One of them, a Christian minister, said the displays will offer a message of religious intolerance, “implying that anyone who does not believe in the state’s official religious scripture is an outsider and not fully part of the community.” That message, the minister argued, conflicts with the religious, social justice and civil rights beliefs he seeks to teach his kids.
Another North Texas plaintiff, a mother of two, is worried she will be “forced” to have sensitive and perhaps premature conversations about topics like adultery with her young children — and also “does not desire that her minor children to be instructed by their school about the biblical conception of adultery,” the suit states.
The plaintiffs in the ACLU suit come from diverse religious backgrounds, including families who are nonreligious. Allison Fitzpatrick said in a statement that she fears her children will think they are violating school rules because they don’t adhere to commandments like honoring the Sabbath.
“The state of Texas has no right to dictate to children how many gods to worship, which gods to worship, or whether to worship any gods at all,” sad Annie Laurie Gaylor, co-president of the Freedom From Religion Foundation, which brought the lawsuit alongside the ACLU.

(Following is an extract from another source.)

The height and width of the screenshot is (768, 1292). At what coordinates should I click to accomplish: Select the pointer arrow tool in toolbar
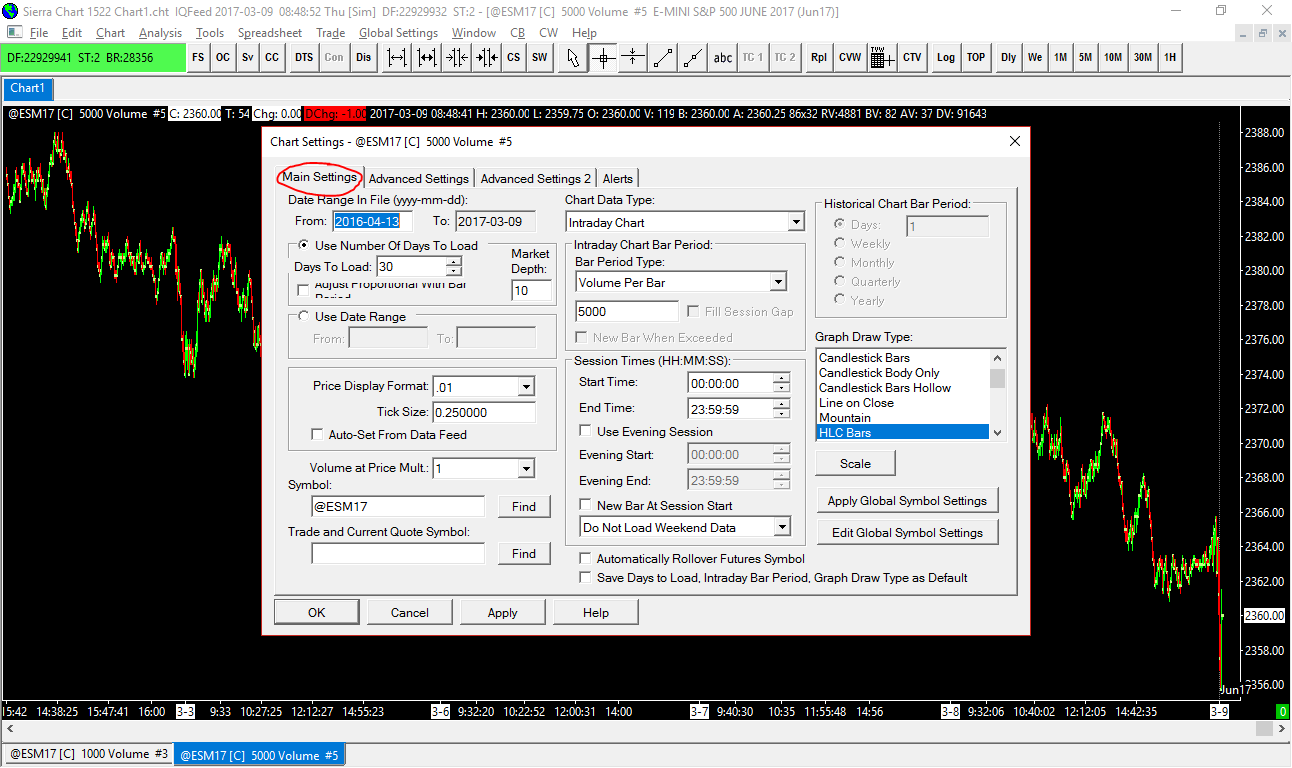coord(573,58)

The attorneys called the version of the Ten Commandments in SB 10 a "state-sponsored Protestant version," which was corroborated by their witness, constitutional law professor and religious history expert Steven Green. They argued against the notion that the Ten Commandments were central to the development of the country's legal and educational systems, which Green agreed lacks historical support. The court also found Green's testimony more persuasive than the state's.
What the state is saying
The attorney general's office argued in the August hearing that the Ten Commandments are part of the nation's history and heritage, and that previous rulings from federal courts and the U.S. Supreme Court blocking the commandments from going up in classrooms did not examine that historical significance.
Attorneys for the statenoted that the Supreme Court recently shot down the test that courts previously relied on to determine when a government had unconstitutionally endorsed or established a religion. And, attorneyspointed out a decades-old ruling in a Nebraska case, regarding a Ten Commandments monument on city property, where an appeals court decided in favor of the monument that displayed the same version of the commandments Texas wants to show in public schools. They relied on that ruling to make the case that SB 10 does not favor a particular religious group.

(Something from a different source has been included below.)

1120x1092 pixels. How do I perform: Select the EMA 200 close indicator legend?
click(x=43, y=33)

Their viewpoint was supported in court by Mark David Hall, a professor and author who studies religious liberty and church-state relations. Hall, the state's expert witness, recently wrote a book that considers how "Christian Nationalism Is Not an Existential Threat to America or the Church."

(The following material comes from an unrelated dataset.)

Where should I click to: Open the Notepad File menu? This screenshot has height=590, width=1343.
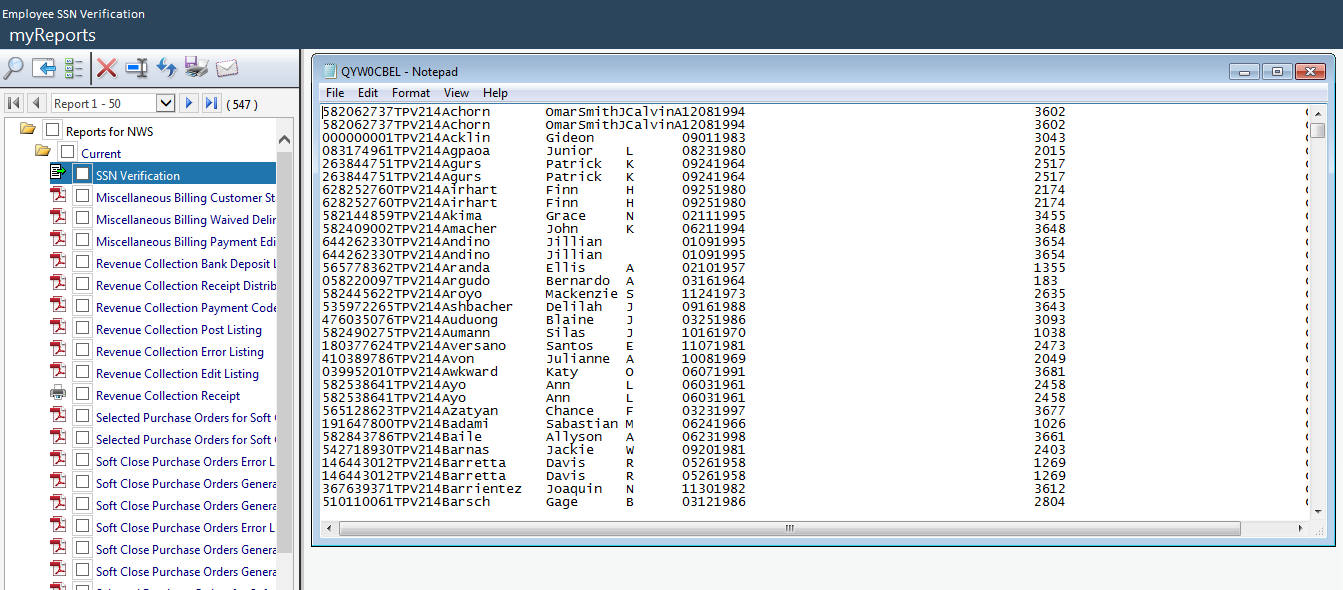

Attorney William Farrell from the attorney general's office described SB 10's requirement as a "passive display on the wall" that does not rise to the level of coercion. The Ten Commandments posters must only go up if they are donated to the school, he further argued, and the law does not specify what would happen if districts choose not to comply. The state views that as evidence that it poses no threat or harm to families.
"SB 10 doesn't restrict anything," Farrell said. "It doesn't exclude anything or specifically require any ... participation by students."